Caltrain provides commuters from San Francisco to San Jose and Gilroy with commuter rail service. Many Bay Areans rely on Caltrain to get to work, the airport, sporting events, and more. Caltrain states on its website that its vision is to: "Provide a safe, reliable, sustainable modern rail system that meets the growing mobility needs of the San Francisco Bay Area region." 

However, many students who rely on Caltrain to get to San Francisco and commuters alike often criticize Caltrain for being consistently late, delayed, and therefore unreliable. 

Caltrain has been tweeting train delays in real time since 2012, first from its @Caltrain account and now from the @CaltrainAlerts account as of October 1, 2020. The tweets regarding delays are now "hybrid" as of September 2022, meaning most of the delays are automated but if a human is available they will tweet out reasons for delays, as the context is not an automated feature. 

Caltrain hopes to improve the reliability of its trains and delay tweets when its electrification project finishes in 2024. Newer trains will provide quicker, more reliable service with updated GPS features allowing tweets to be faster and more accurate for commuters. 

For this project, I collected all of the tweets from @Caltrain and @CaltrainAlerts using Twitter's API and the python library tweepy (made specifically for calling Twitter APIs).

This dataset spans from 2012 to early 2023. 

I collected the tweets in January in the last days of it being cost-free using an Academic Access Developer account (I had to apply for this but I was approved within 48 hours)... my luck must be good! 

## Let's pull tweets using Twitter's API (main.py)

### Importing our tools

In [None]:
import tweepy
import os
import csv

### Define our authentication token variable 

Disclaimer: I learned in class a few weeks later that I could store it locally on my file and not push it to Github, when I did this via self-learning I inserted it directly into my code-- do NOT do this for security reasons!

In [None]:
bearer_token = "INSERT_YOUR_TOKEN_HERE"

In [None]:
client = tweepy.Client(bearer_token = bearer_token, wait_on_rate_limit = True)

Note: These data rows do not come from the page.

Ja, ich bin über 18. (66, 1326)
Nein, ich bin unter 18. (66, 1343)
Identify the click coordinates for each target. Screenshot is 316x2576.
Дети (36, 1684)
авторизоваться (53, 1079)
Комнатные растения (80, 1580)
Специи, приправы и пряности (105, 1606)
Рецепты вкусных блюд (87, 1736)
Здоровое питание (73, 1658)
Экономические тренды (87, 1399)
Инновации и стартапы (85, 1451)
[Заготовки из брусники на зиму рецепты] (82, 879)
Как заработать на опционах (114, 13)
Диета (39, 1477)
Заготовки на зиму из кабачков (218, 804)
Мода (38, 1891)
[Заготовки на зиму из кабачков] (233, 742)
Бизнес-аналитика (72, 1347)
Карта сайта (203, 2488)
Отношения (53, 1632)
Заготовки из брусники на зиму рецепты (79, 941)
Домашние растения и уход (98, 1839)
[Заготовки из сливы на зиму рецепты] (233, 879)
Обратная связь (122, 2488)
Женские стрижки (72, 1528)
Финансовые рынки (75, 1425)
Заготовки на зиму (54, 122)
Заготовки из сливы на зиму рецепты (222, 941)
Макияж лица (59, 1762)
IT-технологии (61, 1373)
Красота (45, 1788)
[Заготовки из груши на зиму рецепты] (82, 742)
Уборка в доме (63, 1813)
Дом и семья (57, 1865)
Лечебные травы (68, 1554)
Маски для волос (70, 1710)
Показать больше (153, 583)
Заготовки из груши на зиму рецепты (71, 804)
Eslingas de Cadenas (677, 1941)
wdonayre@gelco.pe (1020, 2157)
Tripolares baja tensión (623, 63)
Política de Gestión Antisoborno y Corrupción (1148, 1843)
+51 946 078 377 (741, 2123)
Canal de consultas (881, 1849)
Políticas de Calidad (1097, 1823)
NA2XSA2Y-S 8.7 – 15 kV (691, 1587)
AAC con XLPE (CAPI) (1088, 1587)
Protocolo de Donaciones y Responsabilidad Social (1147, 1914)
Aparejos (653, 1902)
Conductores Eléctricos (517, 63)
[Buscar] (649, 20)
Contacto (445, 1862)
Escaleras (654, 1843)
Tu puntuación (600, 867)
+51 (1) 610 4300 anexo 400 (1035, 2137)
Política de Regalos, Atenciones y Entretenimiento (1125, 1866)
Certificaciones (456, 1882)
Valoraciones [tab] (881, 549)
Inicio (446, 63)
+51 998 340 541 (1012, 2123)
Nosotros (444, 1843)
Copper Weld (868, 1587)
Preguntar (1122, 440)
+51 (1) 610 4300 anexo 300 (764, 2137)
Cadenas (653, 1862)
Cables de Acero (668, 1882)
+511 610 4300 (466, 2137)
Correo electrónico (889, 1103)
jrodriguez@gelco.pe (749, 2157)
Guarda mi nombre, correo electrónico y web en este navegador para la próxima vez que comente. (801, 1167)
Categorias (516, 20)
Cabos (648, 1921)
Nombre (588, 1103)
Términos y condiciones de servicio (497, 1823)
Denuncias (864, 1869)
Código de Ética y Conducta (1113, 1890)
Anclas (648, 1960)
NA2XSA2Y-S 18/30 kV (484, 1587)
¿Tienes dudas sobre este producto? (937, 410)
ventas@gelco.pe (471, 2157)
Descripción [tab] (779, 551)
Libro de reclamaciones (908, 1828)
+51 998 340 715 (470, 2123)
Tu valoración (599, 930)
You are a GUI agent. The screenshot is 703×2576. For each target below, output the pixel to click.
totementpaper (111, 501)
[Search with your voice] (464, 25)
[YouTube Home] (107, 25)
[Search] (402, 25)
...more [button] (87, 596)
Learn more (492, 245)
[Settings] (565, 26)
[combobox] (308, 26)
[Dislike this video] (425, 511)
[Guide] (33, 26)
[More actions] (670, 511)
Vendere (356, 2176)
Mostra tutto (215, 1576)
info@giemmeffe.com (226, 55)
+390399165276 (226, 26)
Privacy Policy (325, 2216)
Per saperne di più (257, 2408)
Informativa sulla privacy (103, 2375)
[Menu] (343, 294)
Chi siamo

### Create a csv file where we'll store our collected tweets

The column headers were named by looking at the API documentation and seeing which data it collects.

In [None]:
with open("main_account_data.csv", mode = "w") as tweet_file:
    tweet_writer = csv.writer(tweet_file, delimiter = ',', quotechar = '"', quoting = csv.QUOTE_MINIMAL)
    tweet_writer.writerow(["created_at","id","text"])

Now, let's use a for loop to loop through all the tweets from the @Caltrain account since it's creation until the date they stopped tweeting delays from this account. In the nested for loop we are opening the file "main_account_data.csv" that we created above and *appending* each tweet as a new row there. 

In [None]:
for item in tweepy.Paginator(client.search_all_tweets, query = 'from:Caltrain', max_results = 500, start_time = "2006-03-21T00:00:00Z", end_time = "2020-10-01T00:00:00Z", tweet_fields = ["created_at","id","text"]):
    for tweets in item.data:
        with open("main_account_data.csv", mode = "a") as tweet_file:
            tweet_writer = csv.writer(tweet_file, delimiter = ',', quotechar = '"', quoting = csv.QUOTE_MINIMAL)
            tweet_writer.writerow([tweets["created_at"], tweets["id"], tweets["text"]])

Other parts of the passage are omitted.